:: What is being asked ::
Starting at the line of the listing that contains "Click footnote 12" and stopping after the line that contains "Task: Select the fct_orders model code label", convert those lines into a Markdown table with the columns Row and Entry. Number each row and leave out any blank lines.
# start of Material
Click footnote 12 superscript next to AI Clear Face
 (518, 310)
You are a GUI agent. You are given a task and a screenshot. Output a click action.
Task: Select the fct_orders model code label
# end of Material
# start of Material
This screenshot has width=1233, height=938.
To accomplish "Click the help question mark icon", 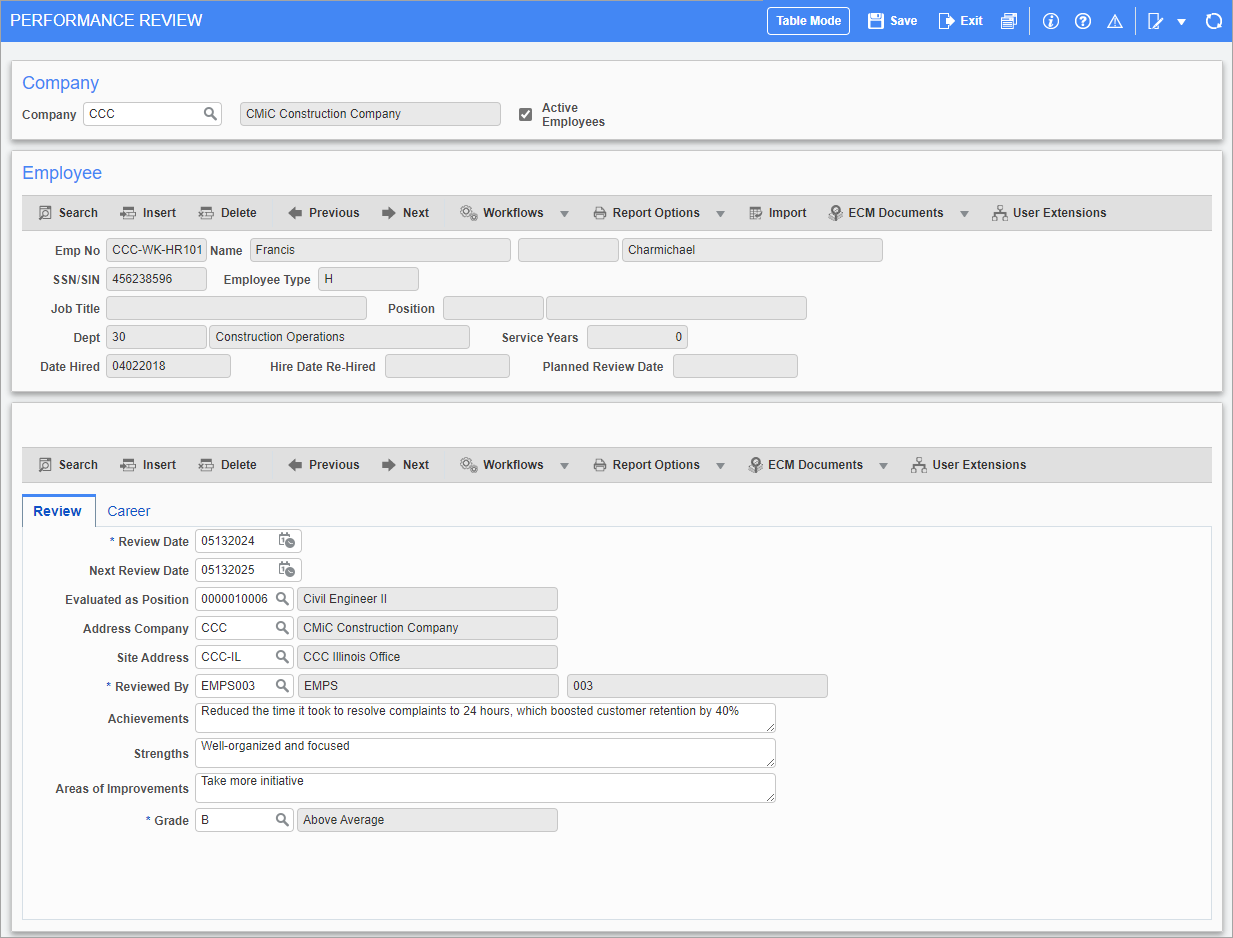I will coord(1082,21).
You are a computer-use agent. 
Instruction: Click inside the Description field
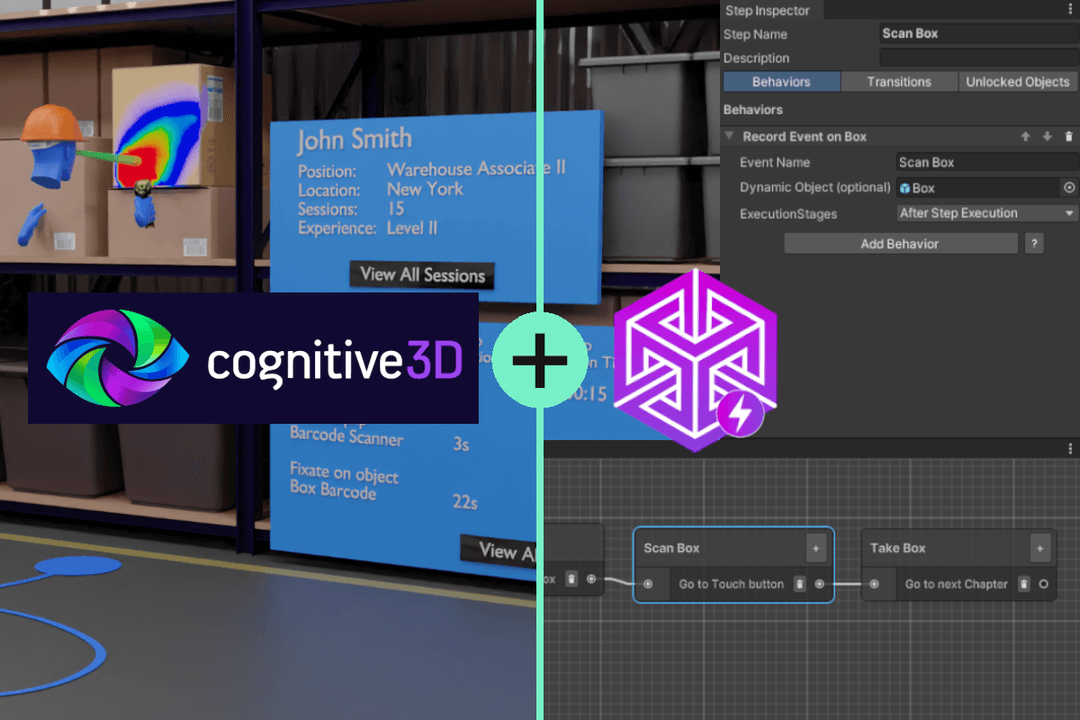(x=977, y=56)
# end of Material
:: Solution below ::
| Row | Entry |
|---|---|
| 1 | Click footnote 12 superscript next to AI Clear Face |
| 2 |  (518, 310) |
| 3 | You are a GUI agent. You are given a task and a screenshot. Output a click action. |
| 4 | Task: Select the fct_orders model code label |